Hinckley oak
- Conservation status: Critically Endangered (IUCN 3.1)

Scientific classification
- Kingdom: Plantae
- Clade: Tracheophytes
- Clade: Angiosperms
- Clade: Eudicots
- Clade: Rosids
- Order: Fagales
- Family: Fagaceae
- Genus: Quercus
- Subgenus: Quercus subg. Quercus
- Section: Quercus sect. Quercus
- Species: Q. hinckleyi
- Binomial name: Quercus hinckleyi C.H.Mull.

= Quercus hinckleyi =

- Genus: Quercus
- Species: hinckleyi
- Authority: C.H.Mull.
- Conservation status: CR

Species of oak tree

Quercus hinckleyi, commonly called Hinckley oak, is a rare species in the white oak group (Quercus Section Quercus). It has a restricted range in the Chihuahuan Desert of the southwestern United States and northern Mexico (Chihuahua and Coahuila). In the US, it occurs in only two counties in southwestern Texas and is federally listed as a threatened species.

== Description ==
Quercus hinckleyi is a shrub that forms a dense, tangled thicket no more than 1.5 metres (5 feet) tall. The highly branched stems are coated in scaly gray bark and the smaller twigs are brown and sometimes waxy. The leaves are up to 1.5 cm long by 1.5 cm wide and have large, widely spaced teeth, resembling holly leaves. The blades are leathery, waxy, and blue-green in color. The fruit is an acorn 1 to 1.5 cm wide at the cap, the nut measuring up to 2 cm long.

== Distribution and ecology ==
Quercus hinckleyi is known from just a few occurrences in Brewster and Presidio counties in West Texas, most of which occur in Big Bend Ranch State Park. It has also been recorded from Mexico, though the extent of its distribution there remains unknown. It grows in Chihuahuan Desert scrub habitat on dry desert slopes and rocky limestone soils.

Hinckley oak is a relict species with a restricted distribution, but which was more common at the end of the last ice age. Records from fossilized acorns and rodent middens show this species was prevalent until about 10,000 years ago. However, as the climate of the region became warmer and drier, this species likely retreated, resulting in its current restricted range.

== Conservation ==
Hinckley oak is federally listed as a threatened species of the United States and is listed as Critically Endangered by the IUCN Red List. Postglacial climate change is believed to be the main reason for the limited distribution of the species. Low rates of reproduction and poor regeneration may threaten the persistence of this rare oak. High levels of clonal growth, or asexual reproduction, have been observed at small subpopulations, which have been found to contain as few as three genetically distinct individuals.

=== Genetics ===
As a rare species with small, isolated populations, Quercus hinckleyi was suspected to face extinction risk due to issues associated with low levels of genetic diversity. However, a recent genetic analysis found that Hinckley oak displayed surprisingly high levels of genetic variability (based on allelic richness) and showed no evidence of inbreeding. This study found the genetics of Q. hinckleyi to be on par with common widespread species of oaks, though high levels of cloning were reported. The plant's ability to reproduce asexually may be a successful strategy for persisting in small populations under a changing climate, though it may also hamper its ability to respond to future change.

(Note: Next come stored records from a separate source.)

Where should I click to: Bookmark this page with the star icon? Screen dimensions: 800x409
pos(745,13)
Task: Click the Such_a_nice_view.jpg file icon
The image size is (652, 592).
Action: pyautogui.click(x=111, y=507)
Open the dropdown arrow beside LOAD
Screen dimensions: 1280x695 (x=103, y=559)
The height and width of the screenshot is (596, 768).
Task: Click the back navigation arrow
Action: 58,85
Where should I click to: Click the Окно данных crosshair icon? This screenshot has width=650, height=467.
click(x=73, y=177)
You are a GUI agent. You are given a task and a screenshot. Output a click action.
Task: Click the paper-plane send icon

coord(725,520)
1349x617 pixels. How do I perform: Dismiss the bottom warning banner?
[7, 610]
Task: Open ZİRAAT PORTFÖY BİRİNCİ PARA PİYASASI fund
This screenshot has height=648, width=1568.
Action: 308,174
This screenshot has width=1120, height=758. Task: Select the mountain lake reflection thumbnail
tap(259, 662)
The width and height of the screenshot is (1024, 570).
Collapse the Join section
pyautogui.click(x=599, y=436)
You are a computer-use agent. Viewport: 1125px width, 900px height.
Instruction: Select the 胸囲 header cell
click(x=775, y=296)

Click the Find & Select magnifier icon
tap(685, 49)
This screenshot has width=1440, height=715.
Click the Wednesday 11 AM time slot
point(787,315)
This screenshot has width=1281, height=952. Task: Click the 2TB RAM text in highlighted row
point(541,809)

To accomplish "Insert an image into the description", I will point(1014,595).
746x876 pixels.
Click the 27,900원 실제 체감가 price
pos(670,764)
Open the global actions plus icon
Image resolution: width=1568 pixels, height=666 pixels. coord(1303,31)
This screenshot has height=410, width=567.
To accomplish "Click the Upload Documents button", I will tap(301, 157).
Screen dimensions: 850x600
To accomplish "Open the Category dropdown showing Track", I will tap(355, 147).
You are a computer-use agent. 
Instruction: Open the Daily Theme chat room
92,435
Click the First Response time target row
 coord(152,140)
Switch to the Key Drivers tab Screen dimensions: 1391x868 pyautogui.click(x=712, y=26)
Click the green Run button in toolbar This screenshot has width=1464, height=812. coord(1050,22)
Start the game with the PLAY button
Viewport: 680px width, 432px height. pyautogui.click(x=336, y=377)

Hybridization with co-occurring common oaks is considered another threat to this species. Recent genetic work examined whether Q. hinckleyi was in fact hybridizing with nearby oak species, Quercus pungens and Quercus vaseyana. This analysis revealed that Hinckley oak and Q. pungens were hybridizing to a limited degree, but found no evidence of overwhelming genetic swamping, suggesting it is not a major conservation concern. In fact, hybridization has been suggested as one mechanism by which adaptive genetic diversity may be added into small populations of Hinckley oak.